QLABGrad: a Hyperparameter-Free and Convergence-Guaranteed Scheme for Deep Learning
This addresses the need for automated hyperparameter tuning in deep learning, reducing reliance on empirical try-and-error, though it is incremental as it builds on existing gradient descent methods.
The paper tackles the problem of manually tuning learning rates in deep learning by proposing QLABGrad, a hyperparameter-free scheme that automatically determines learning rates using a quadratic loss approximation, requiring only one extra forward propagation. It theoretically proves convergence under smooth Lipschitz conditions and experimentally shows it outperforms competing schemes on datasets like MNIST, CIFAR10, and ImageNet with architectures such as MLP, CNN, and ResNet.
The learning rate is a critical hyperparameter for deep learning tasks since it determines the extent to which the model parameters are updated during the learning course. However, the choice of learning rates typically depends on empirical judgment, which may not result in satisfactory outcomes without intensive try-and-error experiments. In this study, we propose a novel learning rate adaptation scheme called QLABGrad.
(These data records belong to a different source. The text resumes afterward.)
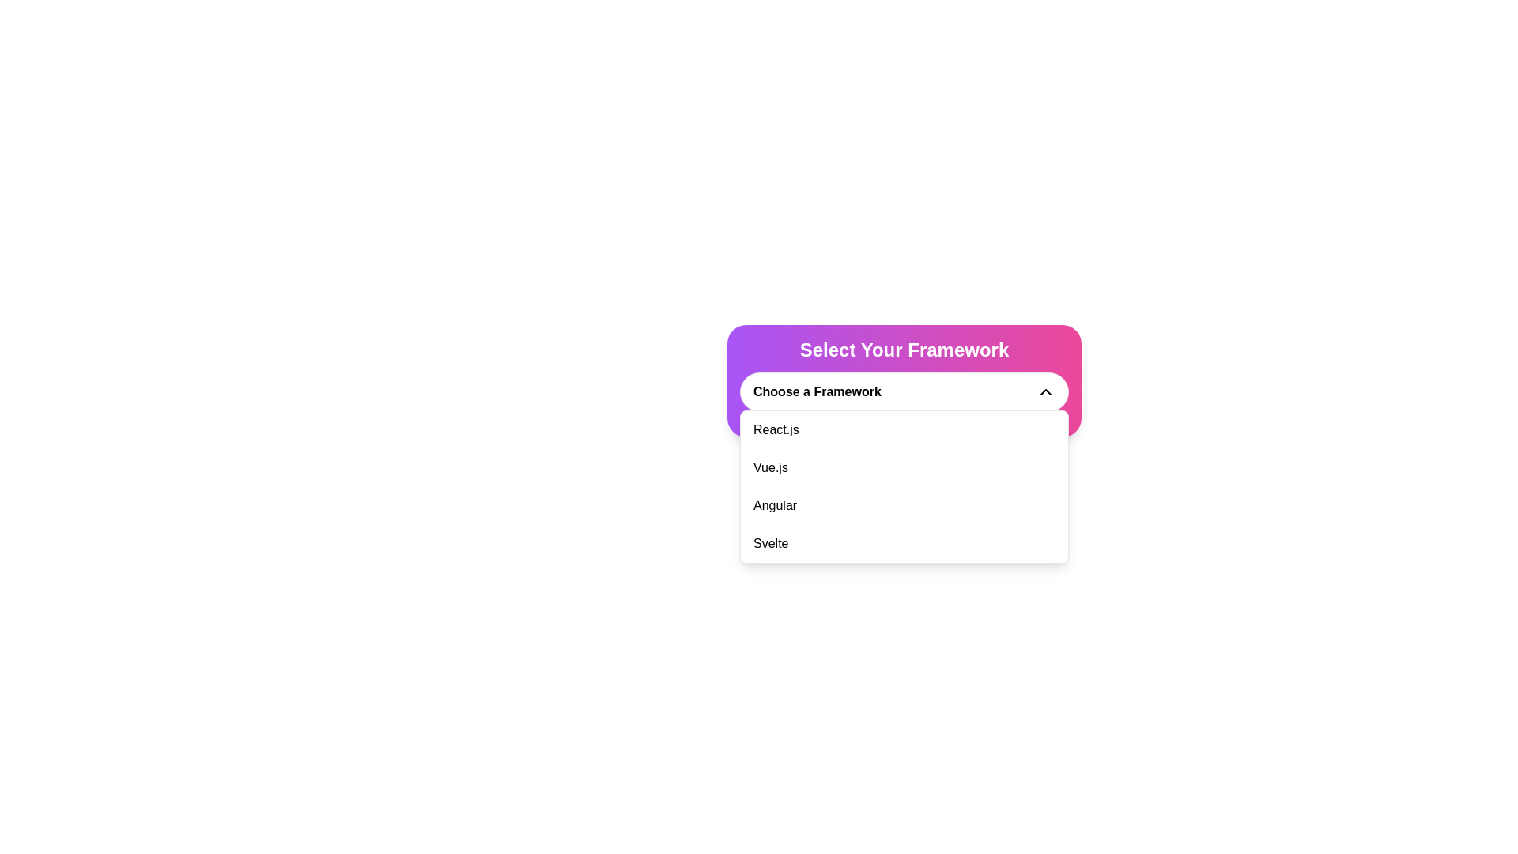 This screenshot has width=1518, height=854. I want to click on the 'Angular' option in the dropdown list, so click(904, 506).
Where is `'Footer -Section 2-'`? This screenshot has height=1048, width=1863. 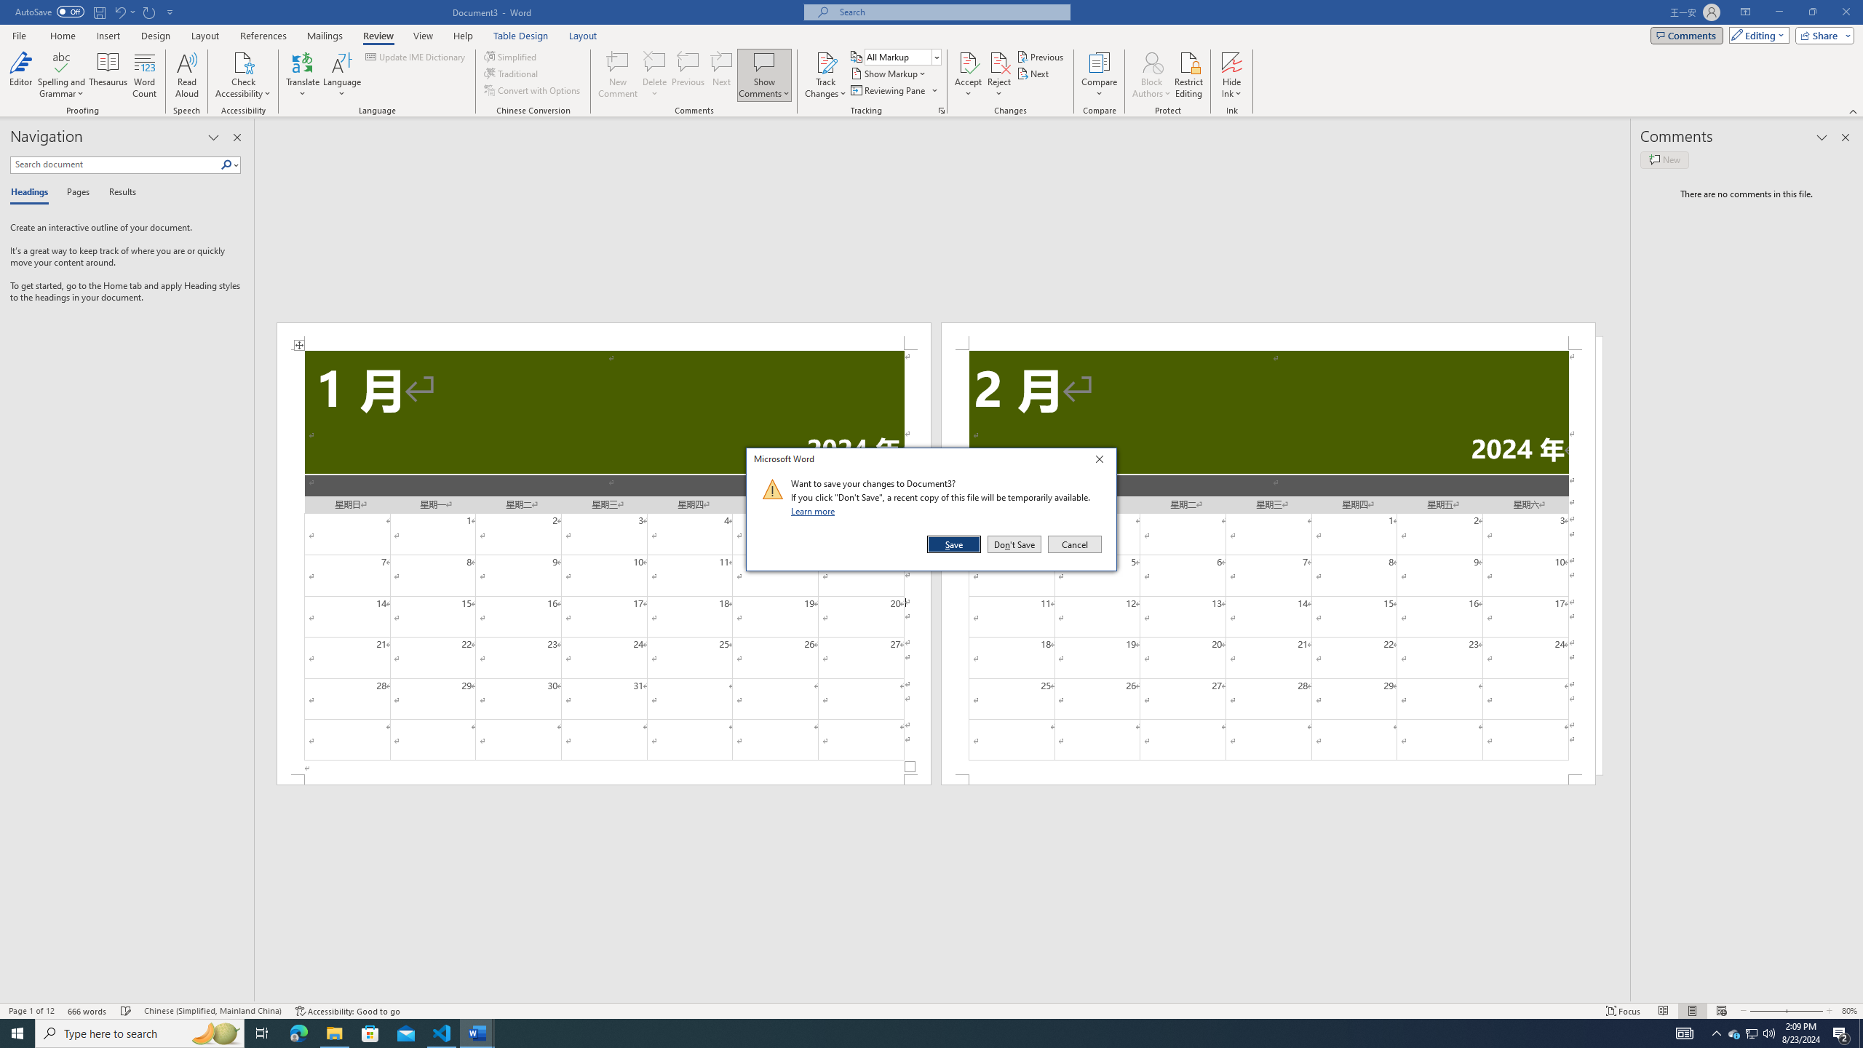
'Footer -Section 2-' is located at coordinates (1268, 779).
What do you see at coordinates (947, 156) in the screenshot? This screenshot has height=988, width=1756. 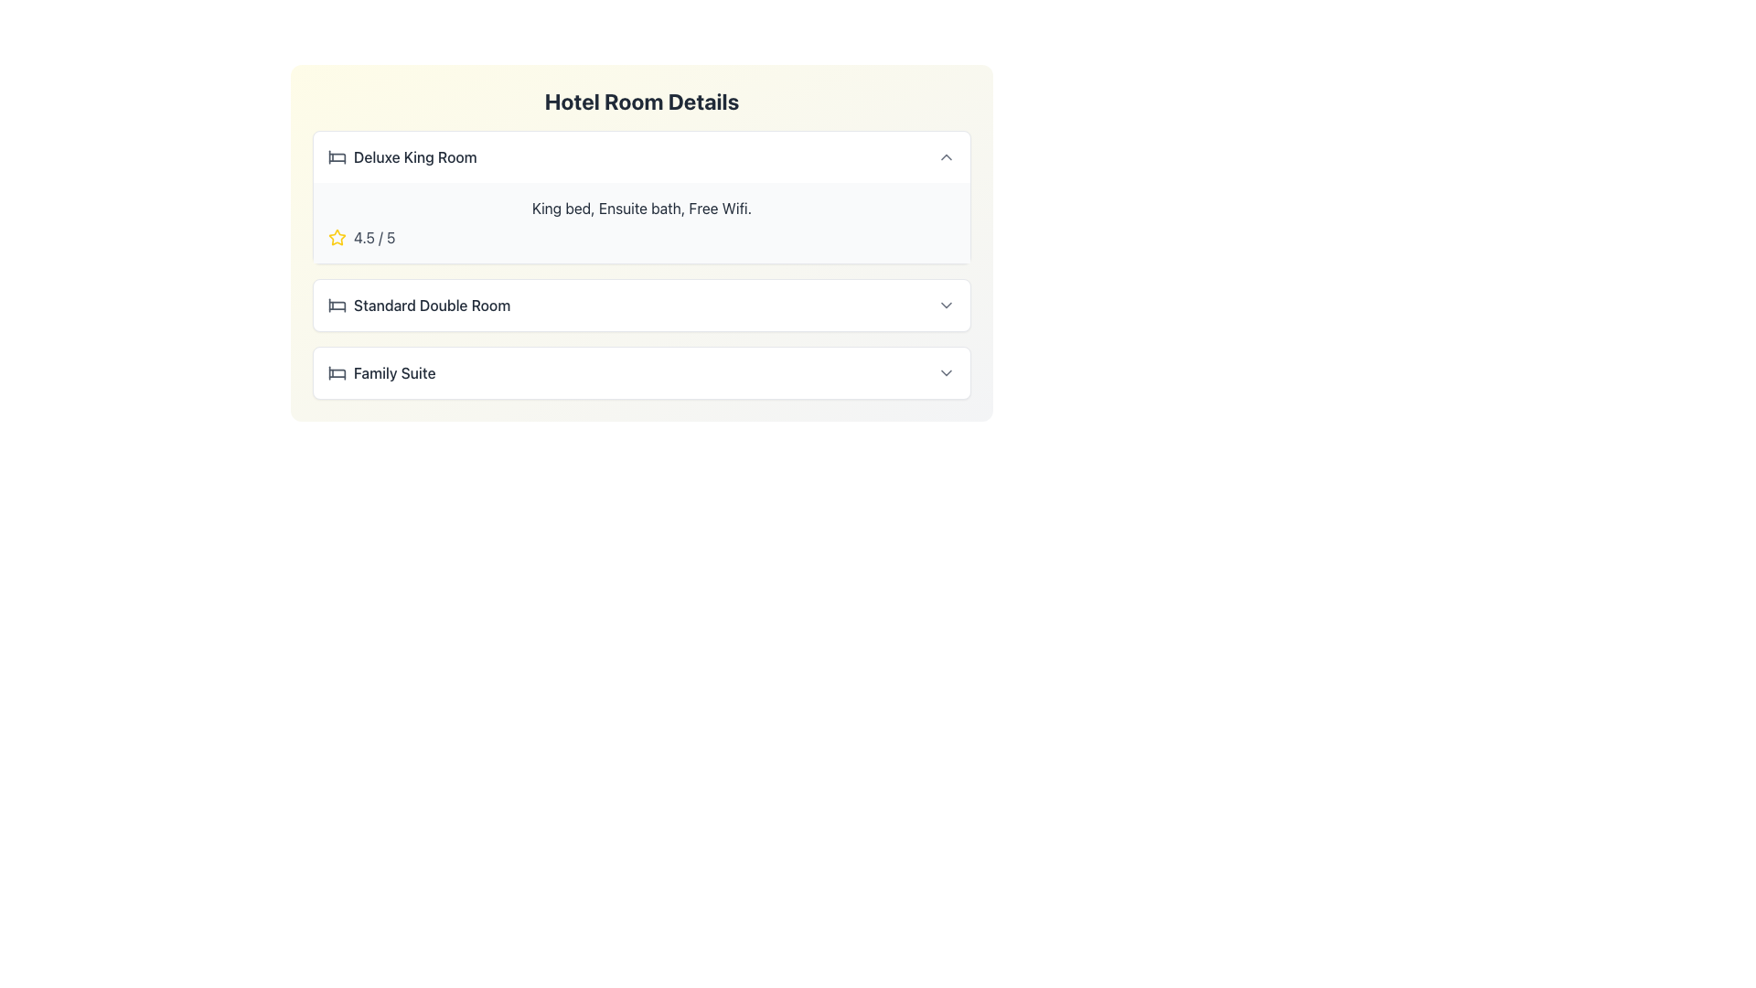 I see `the upward-pointing chevron icon located at the right-hand side of the 'Deluxe King Room' section to elicit a visual response` at bounding box center [947, 156].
Without any user-specified hyperparameter, QLABGrad automatically determines the learning rate by optimizing the Quadratic Loss Approximation-Based (QLAB) function for a given gradient descent direction, where only one extra forward propagation is required. We theoretically prove the convergence of QLABGrad with a smooth Lipschitz condition on the loss function. Experiment results on multiple architectures, including MLP, CNN, and ResNet, on MNIST, CIFAR10, and ImageNet datasets, demonstrate that QLABGrad outperforms various competing schemes for deep learning.